The idea that coercion has something to do with state power goes back as far as the Latin forebear of the word — “coercitio” is the Roman term of art for “the infliction of summary punishment by a magistrate or other person in order to secure obedience to his will; also the right of doing so” (as per the Oxford Latin Dictionary). The fasces carried by the magistrates known as lictors were the symbol of the the state’s coercitio, which is more than just police power — it means the fundamental power of the state to enforce its will upon its citizens. The English word doesn’t have quite that meaning, of course, but does still bear the marks of its ancestry. I think we’re right to oppose it.
Dan, fair points. I can see the argument that the term coercion is not completely neutral and has largely negative connotations; and that maybe we generally should “oppose” it since it is generally unjust.

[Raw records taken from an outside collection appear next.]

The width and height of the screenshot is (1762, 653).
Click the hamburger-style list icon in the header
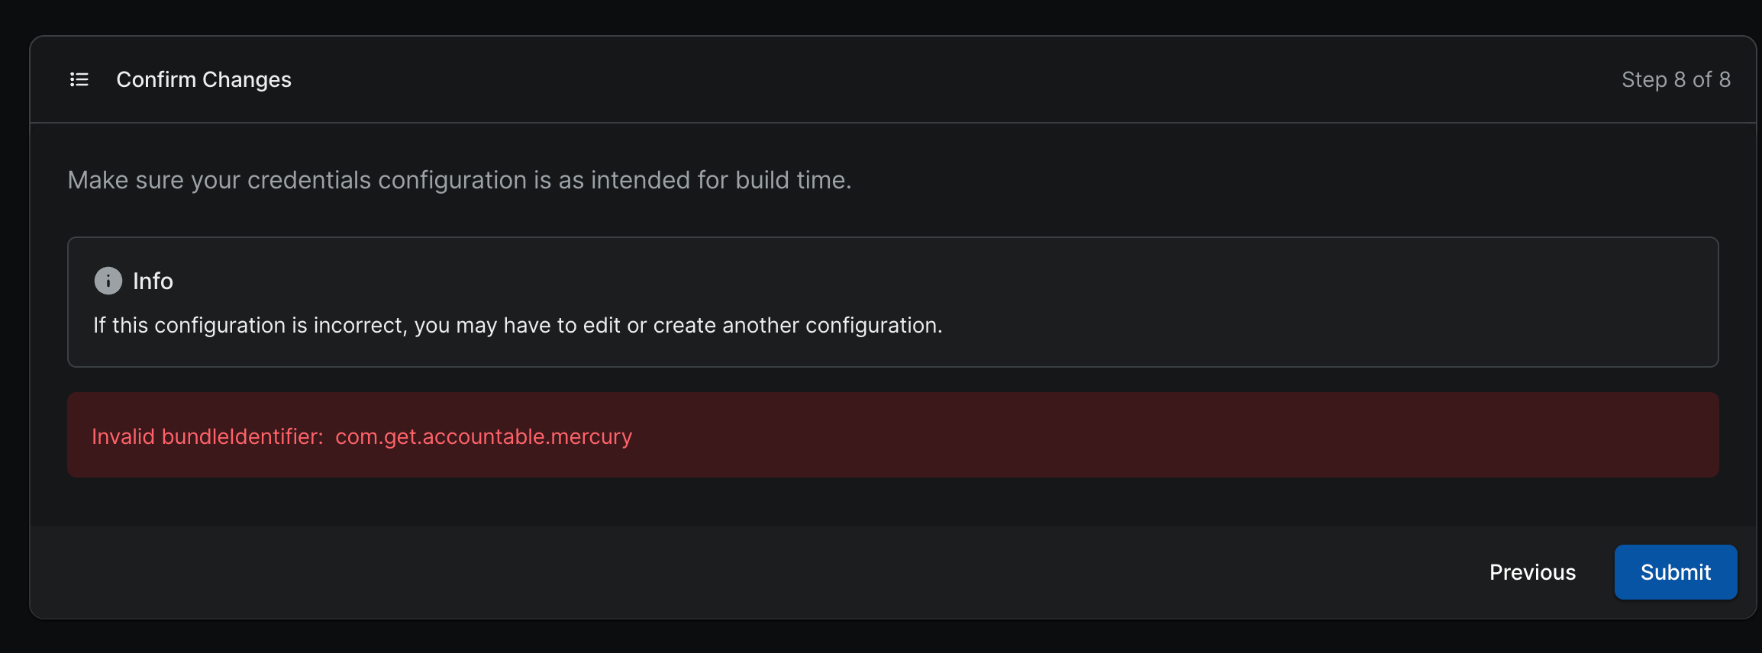(79, 79)
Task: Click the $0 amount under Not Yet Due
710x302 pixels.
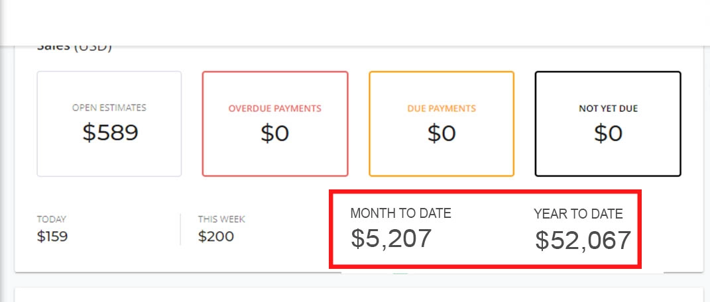Action: point(608,134)
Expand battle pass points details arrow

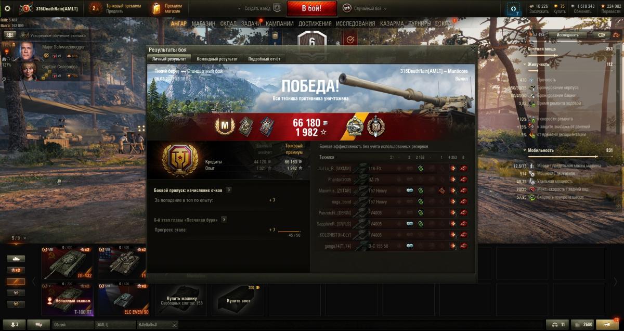click(229, 190)
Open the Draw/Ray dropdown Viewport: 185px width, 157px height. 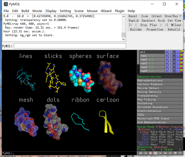pos(173,16)
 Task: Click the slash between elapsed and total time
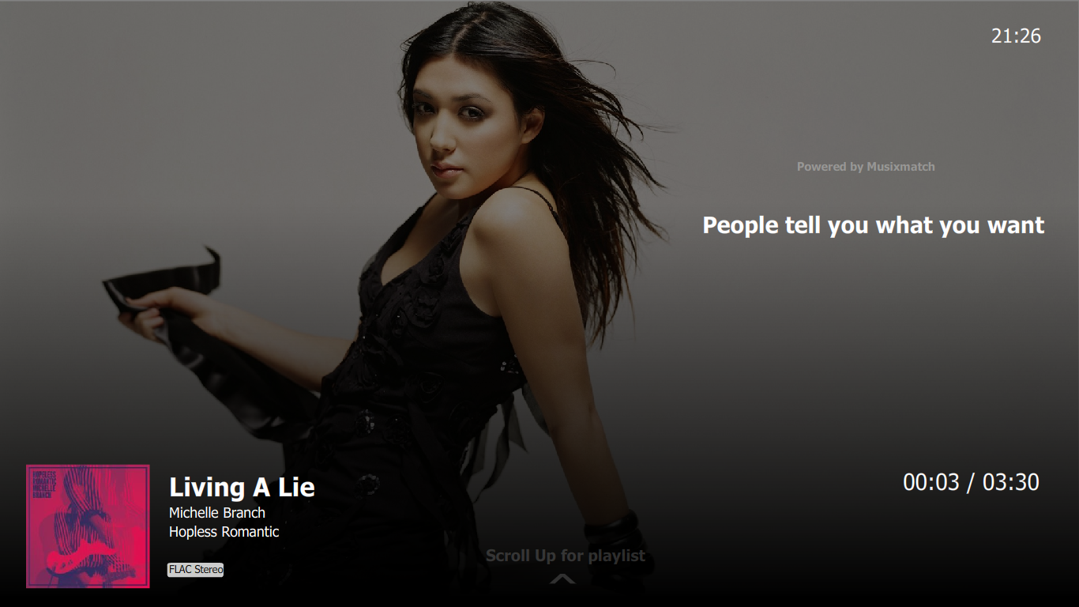coord(972,482)
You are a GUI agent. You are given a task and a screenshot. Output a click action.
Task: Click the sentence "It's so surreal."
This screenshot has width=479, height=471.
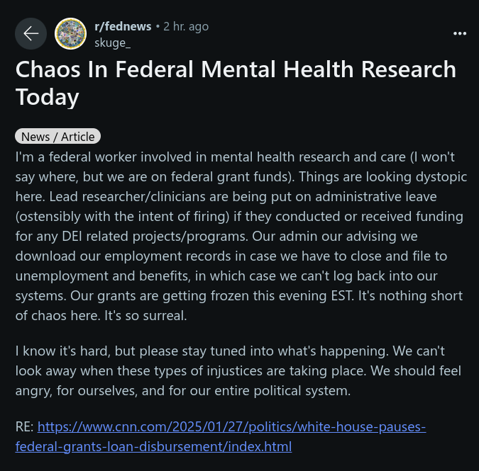145,316
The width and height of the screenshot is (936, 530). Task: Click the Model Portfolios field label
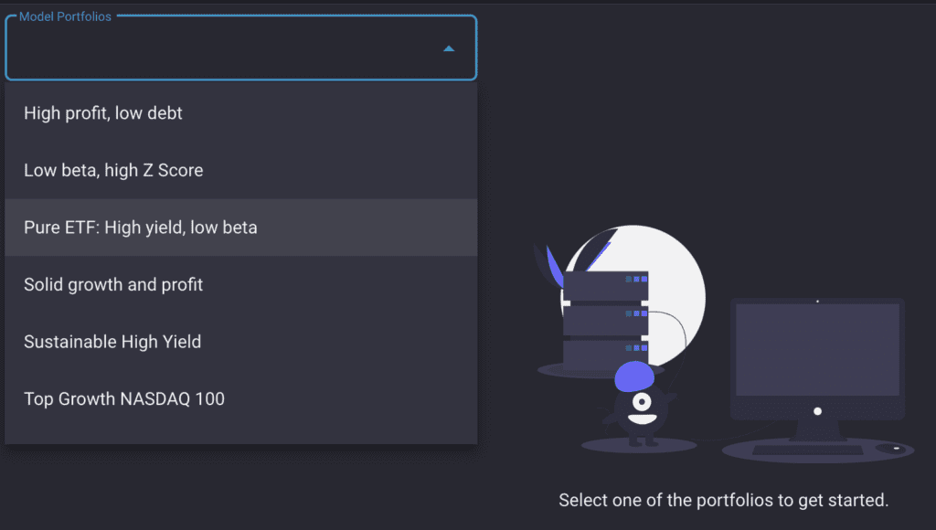65,16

But my point is mainly that I think it is misused as a synonym for aggression. Coercion, as I see it, is a set that intersects with aggression. That is, while some coercion is aggression, not all coercive acts are aggressive (e.g., threatening to harm an aggressor unless he returns to his jail cell); and not all acts of aggression employ coercion (if you simply murder someone, you have not used the threat of force to get them to do anything–it’s not coercion, it’s just aggression).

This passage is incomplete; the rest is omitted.